Using chatbots in customer service
There are several advantages to using chatbots in the 'Customer Service' department:

  • You can adapt chatbots to your company and the way you work. This way you give customers the feeling that they are talking to real people
  • Chatbots learn from previous contacts with customers and thus become better and more efficient
  • In addition, chatbots are available 24/7. Your customers will therefore always receive a quick and good answer to their (also complicated) questions about your products and services.

And does it work? According to a survey of customers in the insurance industry, 83% were satisfied with the support provided by an AI chatbot. And of e-commerce companies that use chatbots for intelligent product searches, product recommendations, inventory alerts, and post-purchase questions, 90% say they have experienced improvements in their operations, and more than 80% have seen improved customer conversation handling.
Experts therefore expect cost savings in retail, healthcare and banking to run into the billions.

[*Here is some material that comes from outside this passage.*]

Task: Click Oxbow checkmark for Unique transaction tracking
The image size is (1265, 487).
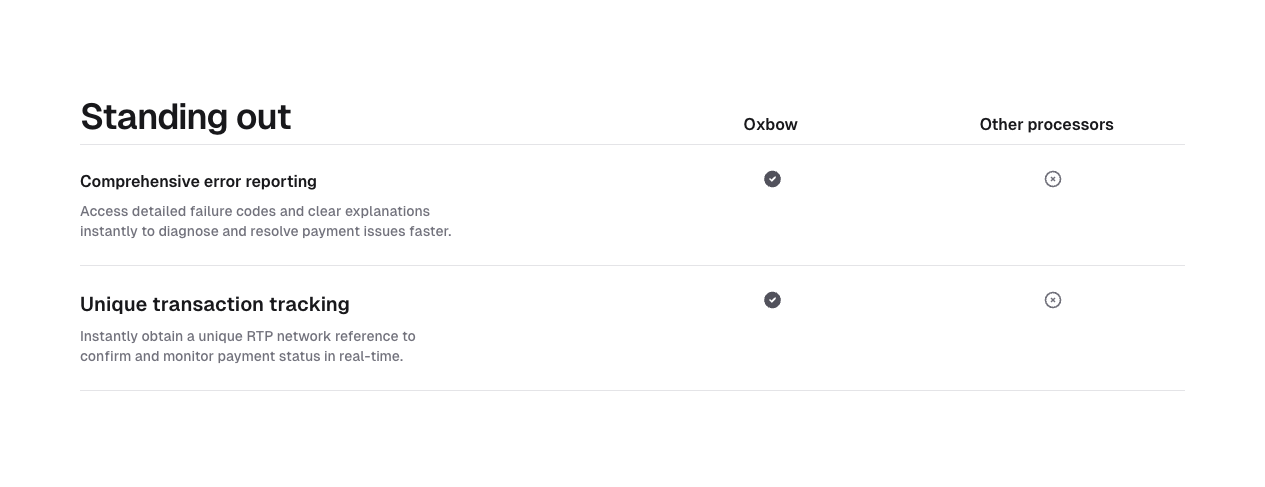Action: pyautogui.click(x=772, y=300)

However, there is a big "but". You have to tailor the interaction options and conversation to your customers. Based on good data management, the chatbot needs ongoing training in natural language processing (NLP) so that he/she can provide an accurate answer and understand the needs of the customer.
Google has been developing chatbots for several years and already has a chatbot that is the equal of ChatGPT, but has waited a while to launch. The reason given is that it wants to make the chatbot even more reliable. Now that 'Code Red' has been declared internally, Google will undoubtedly soon come up with its own chatbot that can do the same as ChatGPT, if not better. So to be continued.